12A0iQUuQWL9fFdp4QH7 MkWg
There is such a thing as too much data — when it becomes too overwhelming to properly figure out how to use it. Keeping track and making sense of what data your organization has, where it came from, who owns it, and how they can use it, alongside a myriad of other questions, can be a daunting task for every organization. The problems associated with these are no longer ‘nice-to-haves’ — advancing data protection regulation means that organizations around the world are expected to not only know what data points they collect and hold, but even more critically, where all of the sensitive data about their customers is.
Among the core lessons we’ve learned when enabling customers to grow their data ecosystems over time is that as operating systems scale, they start requiring the right tools to help sort through it — and often need something to bring order to what can be a chaotic environment. Palantir Foundry — our operating system for the modern enterprise — is designed to handle the very pain points associated with this scaling. As user numbers, data volume, and associated complexities all grow — data management and organization are key to enabling success.
We believe that organizations should invest in data catalogs to create an inventory of all data on a platform. This serves as a landing place to store, collect, search, surface, and analyze information available across the platform. Data catalogs provide the capability to search across all of these characteristics and help users find and appropriately use the data that they need, while simultaneously empowering data owners and administrators to tag critical information for users on how that data should be used.
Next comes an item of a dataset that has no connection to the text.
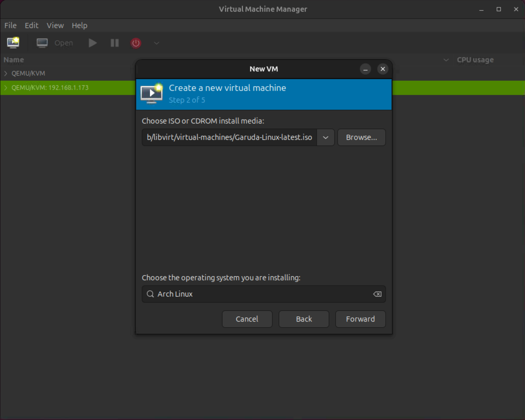
Task: Click the search magnifier in the OS field
Action: coord(150,294)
At Palantir, we invest in tools to provide transparency about data that is critical to enforcing data governance on the platform.
No two data catalogs are the same, but all data catalogs are designed to help bring order to ways of work. They centralize information and processes in a single ‘go-to’ resource, which can be further used to help standardize processes for better user management, instead of data and operations being bottlenecked by a centralized administrator manually quarterbacking information. Some of the reasons data catalogs are useful across an organization include:
The first step to a data catalog is knowing what data to collect and whether it can either be automated and detected or manually submitted. The reality is that this will likely evolve over time based on factors like the regulatory needs and internal processes — so a flexible data model is key.
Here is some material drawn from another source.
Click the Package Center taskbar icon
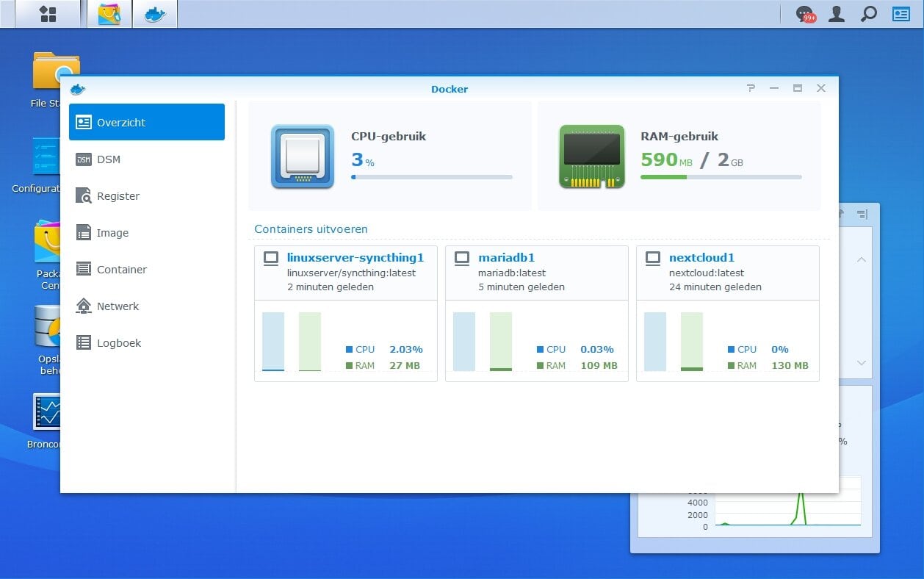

We’ll take the general example of using a data catalog to first capture information about proposed data sources for approval by a data governance or administrator prior to the data being ingested, then serving as the inventory as the data lands and is prepared in the platform. Below are common questions we typically see as necessary content to capture about data to both understand the data, but also have context on how data should be handled and used:
Using Foundry, organizations can leverage existing applications and templates to set up a data catalog for all data not only within Foundry, but also across their organization. For purposes of this blog post, we’ll focus just on data cataloging within Foundry, but it is easily extensible to tracking data in other systems. We’ll walk through what this often looks like for many of our clients in the platform:
The first step to any data catalog is capturing the relevant data and information about it. This can be done in various ways. Most commonly, we see this done with a form capturing data as part of the data approval process. This allows platform administrators and governance leads to centralize their review of any data requests and proposals prior to the data being brought and transferred onto the platform. This is where basic information, rationale, and purposes can be captured from requestors for review. As noted above, this questionnaire is designed to be flexible in order to capture new requirements and questions as the platform evolves.
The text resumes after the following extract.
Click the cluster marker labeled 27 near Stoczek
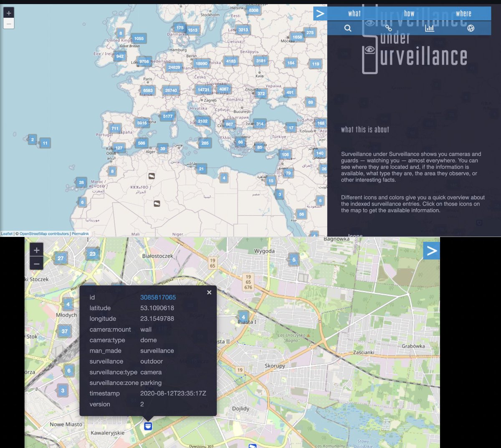The image size is (501, 448). [60, 258]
The implications of this data capture can be pivotal to how it can be used, especially with respect to different data protection regulations around the world, whether for geographies, sectors, or types of data. Examples of data handling requirements can range from anonymization requirements, retention requirements, or even data quality concerns. Establishing a method for oversight and review is important to ensure data platforms align and comply with requirements and so that users can know how to leverage data appropriately.
Another way this data can be populated is with automation for whenever data lands into the platform. Foundry can support this by automatically detecting new data coming onto the platform and regularly pulling metadata about those tables, such as columns, data formats, and other metadata from the source. The method selected largely depends on the ideal data governance workflow, specifically on whether data needs to be approved prior to landing in Foundry or not.
Once the data has been identified and relevant metadata and information captured, all of this data can then be deposited into a user-friendly data catalog. The data catalog provides the single pane of glass to navigate around everything involving data on the platform. This includes the list of all data available, where to input new information, the functionality to search across data, and much more.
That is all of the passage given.